- **What is required**: Can you copy the listing word for word, beginning at the line containing "At what coordinates should I click to accomplish: Open" and continuing through the line containing "Action: 39,339"? Omit the pictures.

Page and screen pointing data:
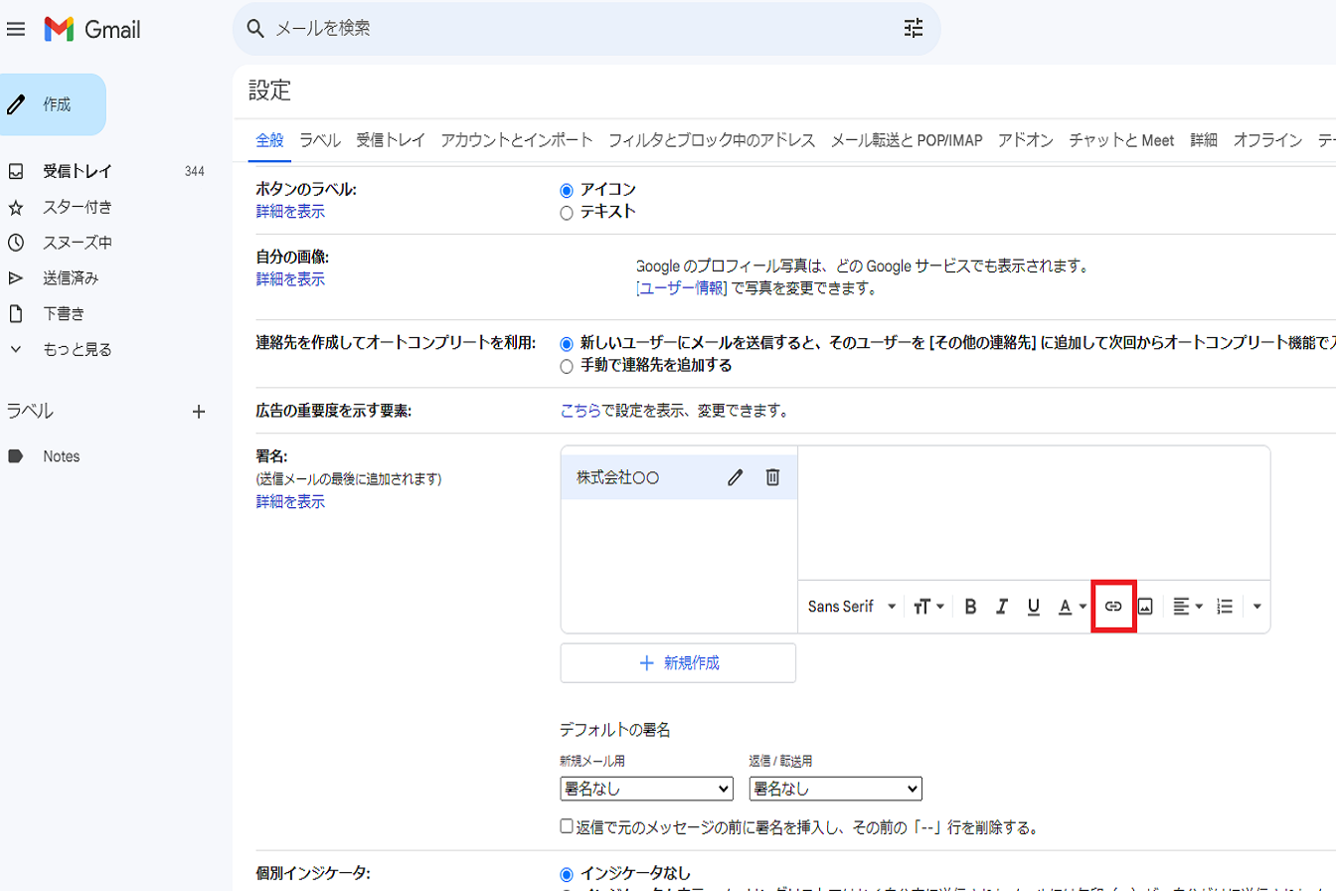This screenshot has width=1336, height=891.
Task: Delete the 株式会社○○ signature with trash icon
Action: (x=772, y=477)
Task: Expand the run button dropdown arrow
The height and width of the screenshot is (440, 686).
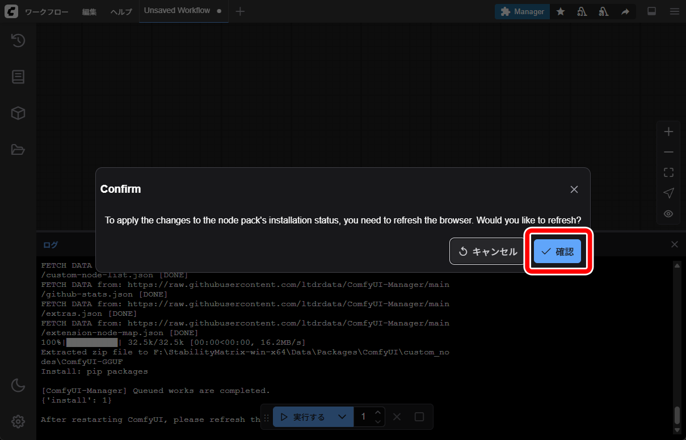Action: (x=342, y=417)
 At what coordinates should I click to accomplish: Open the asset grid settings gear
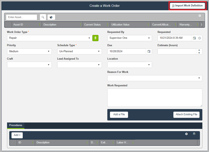pos(200,16)
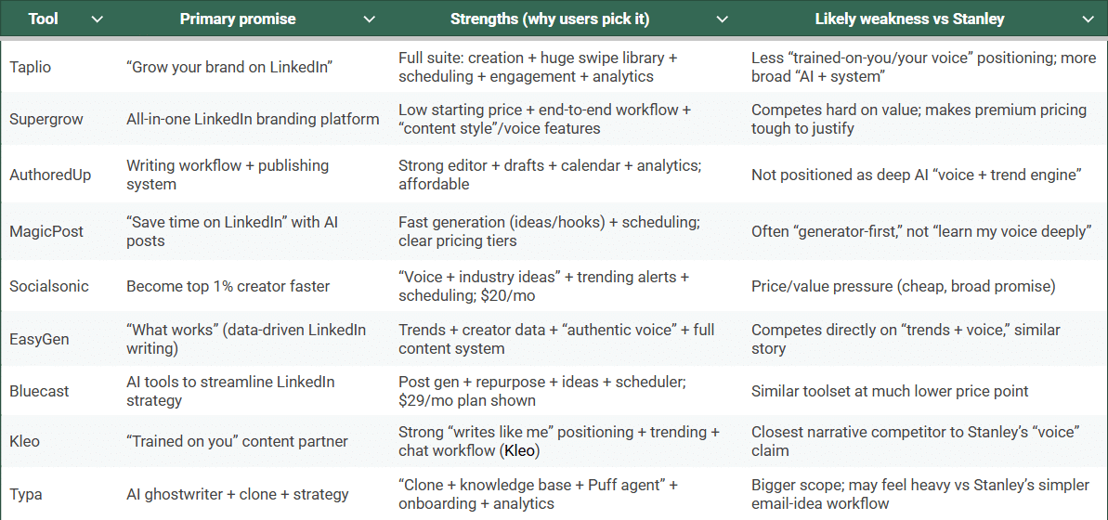The height and width of the screenshot is (520, 1108).
Task: Select the EasyGen tool name cell
Action: 39,339
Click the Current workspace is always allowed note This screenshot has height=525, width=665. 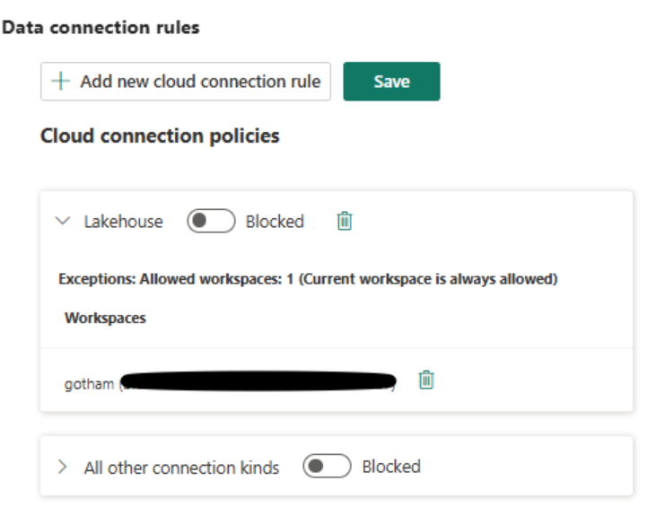pos(429,279)
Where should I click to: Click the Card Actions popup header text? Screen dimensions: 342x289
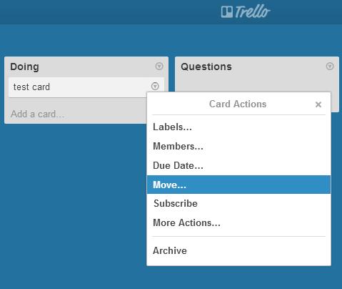[238, 104]
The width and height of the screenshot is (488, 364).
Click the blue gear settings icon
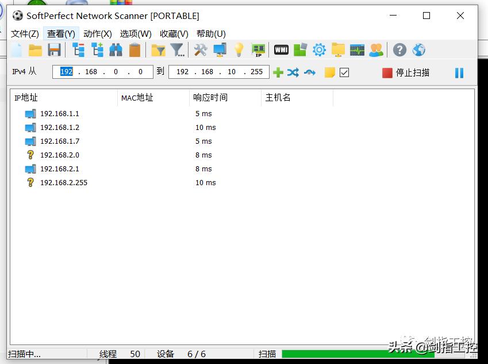click(x=319, y=50)
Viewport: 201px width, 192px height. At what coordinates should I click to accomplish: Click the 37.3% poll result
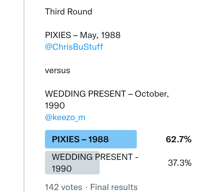pos(180,163)
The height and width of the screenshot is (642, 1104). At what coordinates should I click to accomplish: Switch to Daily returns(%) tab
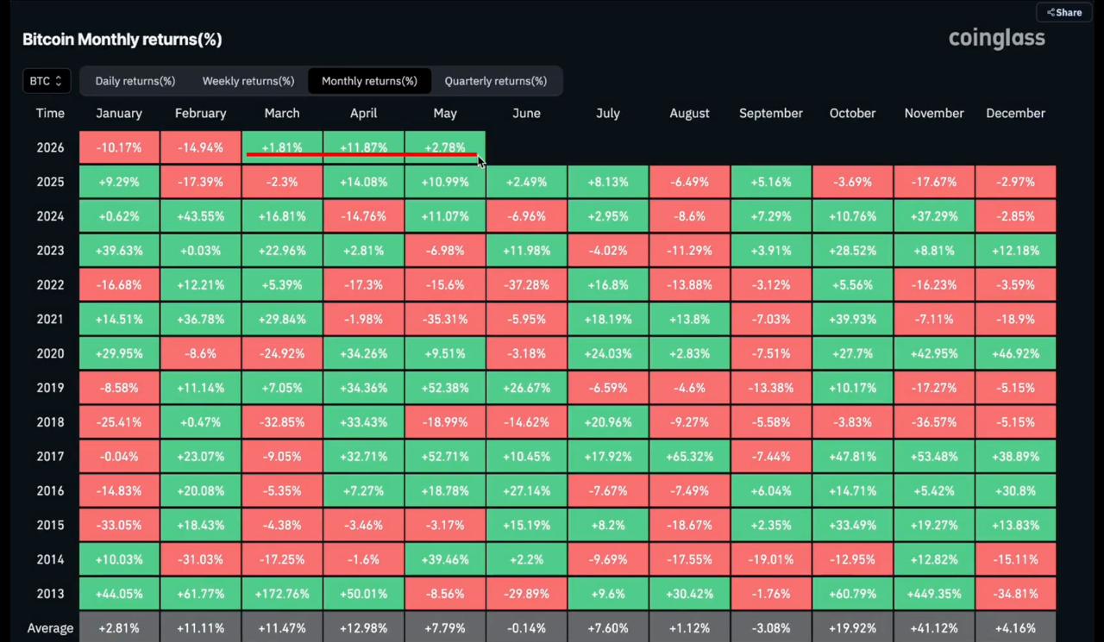coord(135,81)
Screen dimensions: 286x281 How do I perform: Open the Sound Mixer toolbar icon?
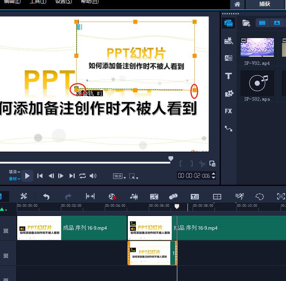(x=134, y=196)
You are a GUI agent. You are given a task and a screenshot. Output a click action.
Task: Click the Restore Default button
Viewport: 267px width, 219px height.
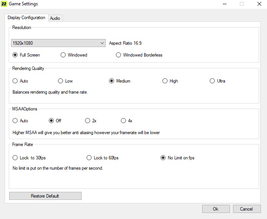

- **Written response**:
 At what coordinates should I click to accomplish: Open the asset grid settings gear
pos(200,16)
The height and width of the screenshot is (520, 1108).
Task: Select the EasyGen tool name cell
Action: 39,339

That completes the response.